According to SEC disclosure, Galaxy and ParaFi Capital charge 0.25% to 1.25% in tiered management fees annually, with a minimum of $1.25 million. As SharpLink's crypto holding scale expands, Galaxy will obtain stable long-term income.
This is no longer a single transaction, but a "on-chain treasury business" with a clear structure and stable revenue. In the institutional path of crypto finance, Galaxy is becoming an unavoidable entry point for companies wanting to "legally hold and account for crypto".
This template is not a simple copy-paste, but an entire pathway:
First, help you buy crypto discreetly yet compliantly: provide OTC channels, cooperate with PIPE investment structures, targeted placement, and warrant plans.
Second, teach you how to "put crypto assets into financial reports": how to make auditors confirm these coins actually exist?
Third, solve your US political channels: the compliance path for US stocks, how to disclose, solved in one go. In the process of traditional companies transforming into crypto treasuries, Galaxy has almost participated in every key move.
CEO Novogratz said in the Q2 call: "Almost all traditional Wall Street institutions are preparing for a completely new financial architecture - assets moving from accounts to wallets, funds and stocks beginning tokenization, stablecoins becoming the mainstream payment carrier."
And what Galaxy is doing is precisely turning these institutional changes from "concept" to "statements".
For many listed companies, choosing Galaxy Digital is not just selecting a crypto service provider, but more like choosing a channel with a "politically legitimate identity".
III. Reshuffling of Power in the Crypto Industry
In 2025, the crypto industry seems to be ushering in a spring of normalization: ETF approval, stablecoin legislation, enterprise crypto holding - everything is moving closer to traditional finance.
But in this "compliance" wave, the real winners are not the decade-long decentralization advocates, but a small group of political and business navigators who are proficient in institutional language and grasp policy rhythms.
From crypto to Wall Street, from wallets to financial reports, the path of crypto assets appears compliant on the surface, but fundamentally represents a typical institutional arbitrage - whoever can build a bridge between regulation and capital will have pricing power.

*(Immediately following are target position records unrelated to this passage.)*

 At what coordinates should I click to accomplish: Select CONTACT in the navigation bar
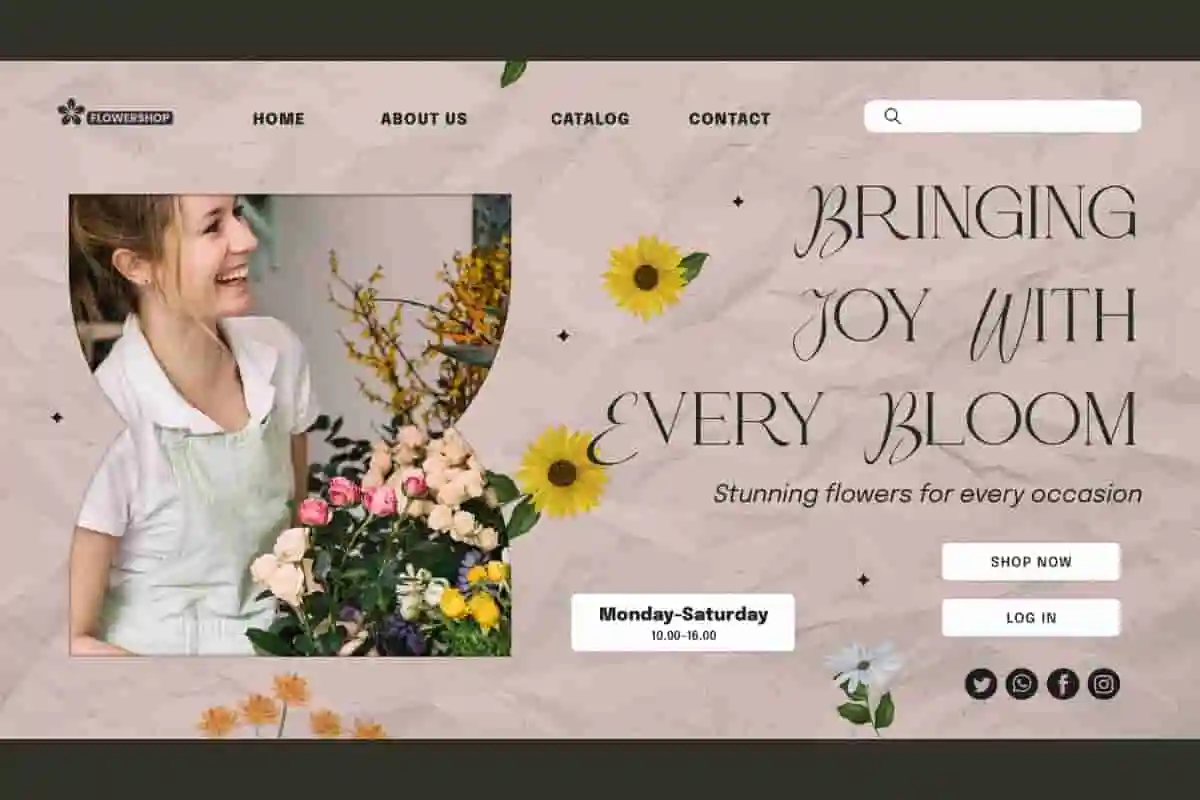point(729,119)
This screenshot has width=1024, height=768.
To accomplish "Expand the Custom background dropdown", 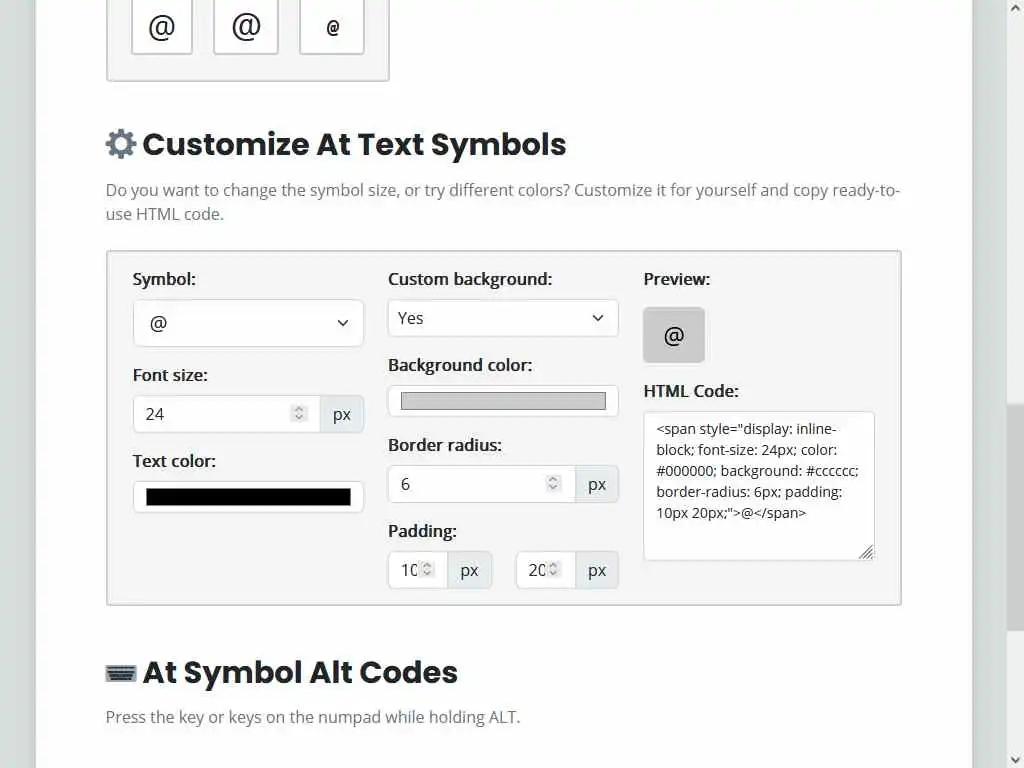I will point(503,318).
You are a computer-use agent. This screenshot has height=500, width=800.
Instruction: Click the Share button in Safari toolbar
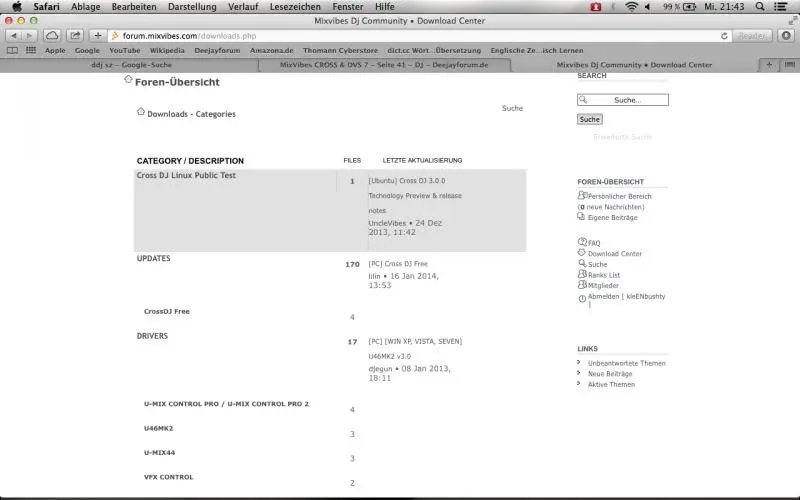point(75,35)
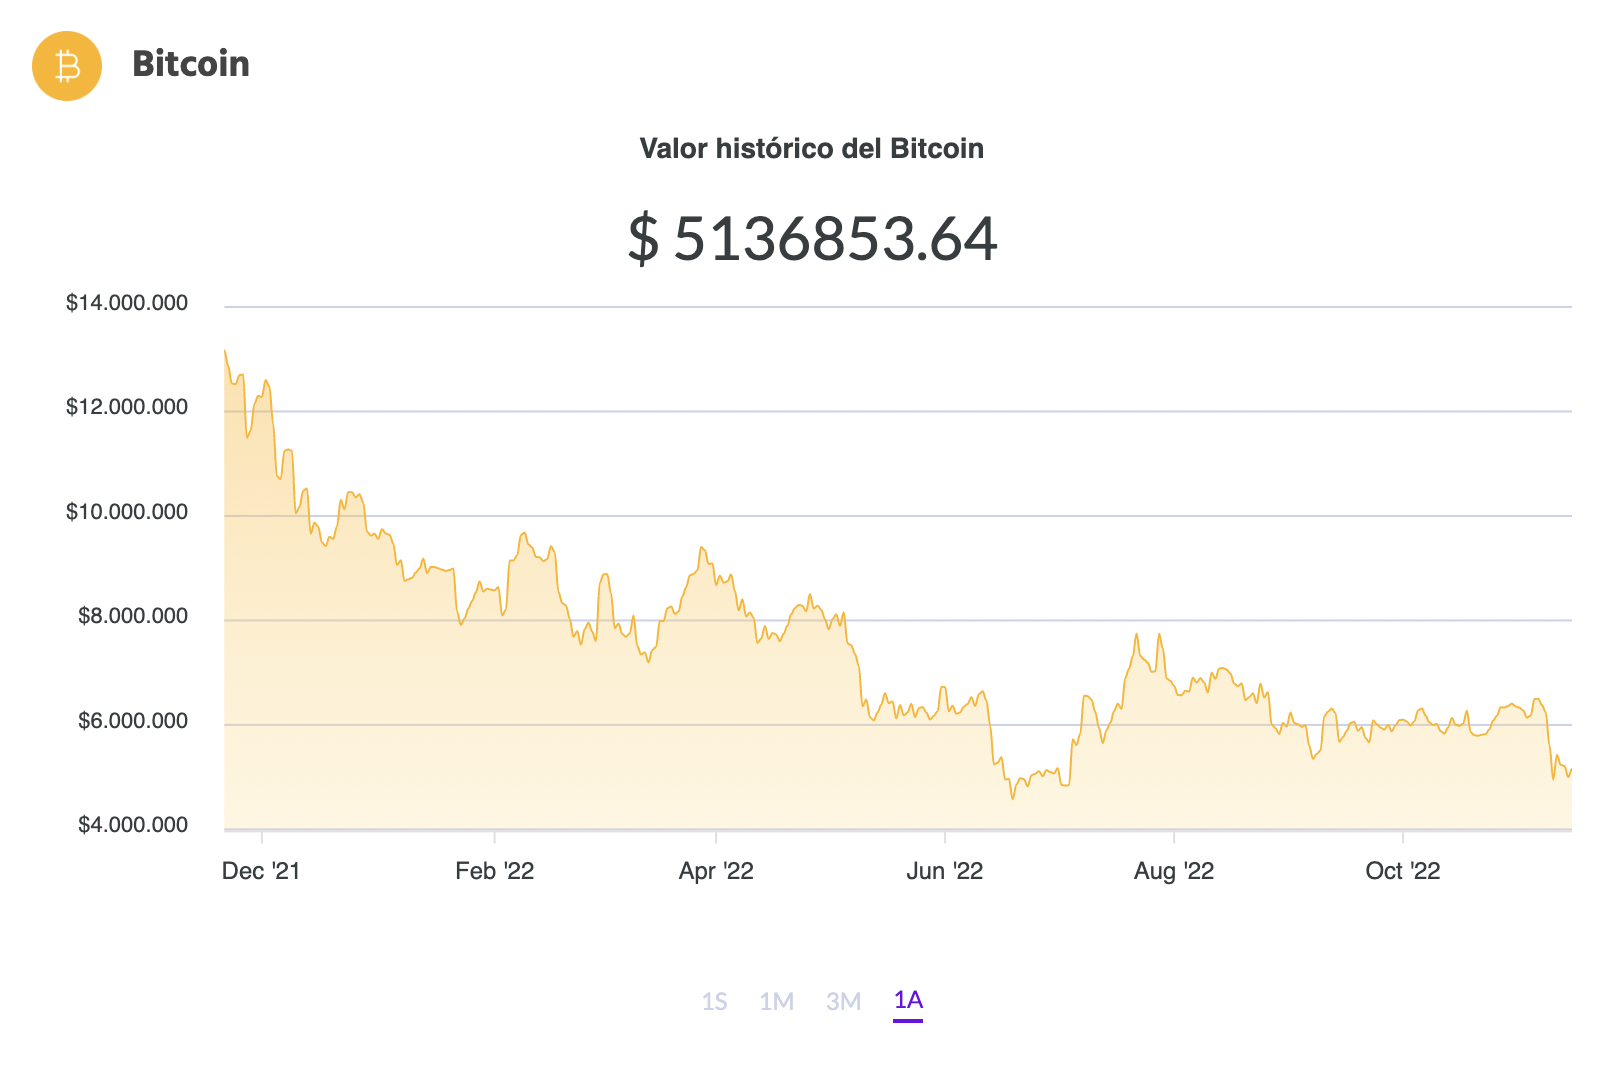Select the 1A yearly range tab
Viewport: 1598px width, 1070px height.
(908, 1001)
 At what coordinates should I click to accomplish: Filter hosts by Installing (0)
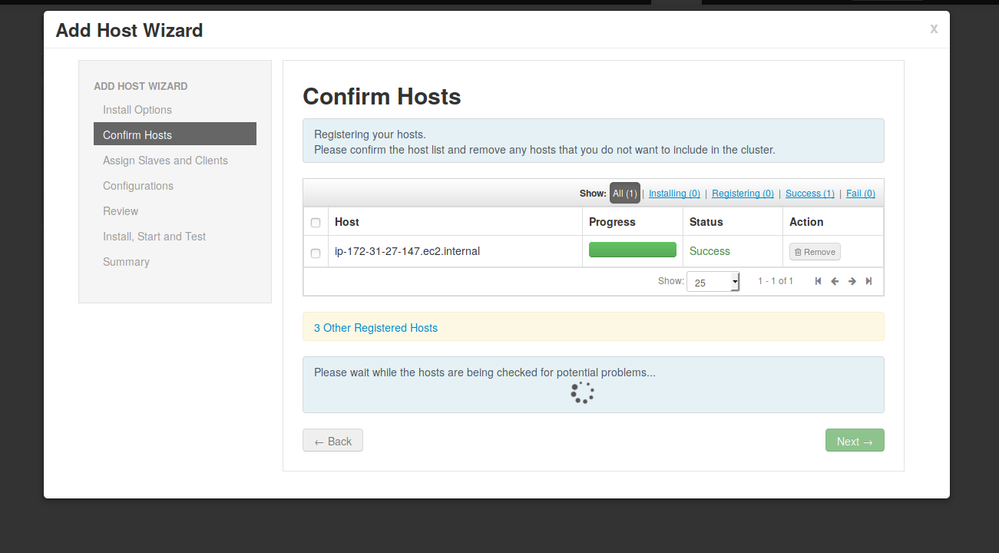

In the Q2 financial report call of 2025, an analyst asked: "How do you view the development opportunities of stablecoins and asset tokenization?"
Novogratz's answer barely touched on products, but was a seemingly simple yet institutionally significant judgment: "Assets are migrating, accounts moving to wallets, compliance paths will become the core competitiveness." It was also in this quarter that Galaxy Digital began to turn losses into profits.
Galaxy Digital is the hidden intermediary in this power transfer. It doesn't issue coins or tell narratives, but is proficient in structural design, packaging on-chain assets into every link of PIPE financing, ETF custody, and audit disclosure, using a complete set of compliance grammar to legally onboard new finance.
What it sells is not service, but structure; what it earns is not market money, but the gaps in compliance systems.
This is the real power structure of the crypto industry: while surface-level market prices, protocols, and narratives rise and fall, the underlying institutional structure is already firmly controlled by a few.
More and more crypto projects and traditional companies are completing their "political entry" through it. But what's truly being fed are not developers or investors, but those with dual-language capabilities who can freely switch between crypto, traditional finance, and power.
When compliance becomes a scarce resource, a new hierarchical order is quietly taking shape: the era no longer rewards those who run fast, and power is returning to the rule-makers.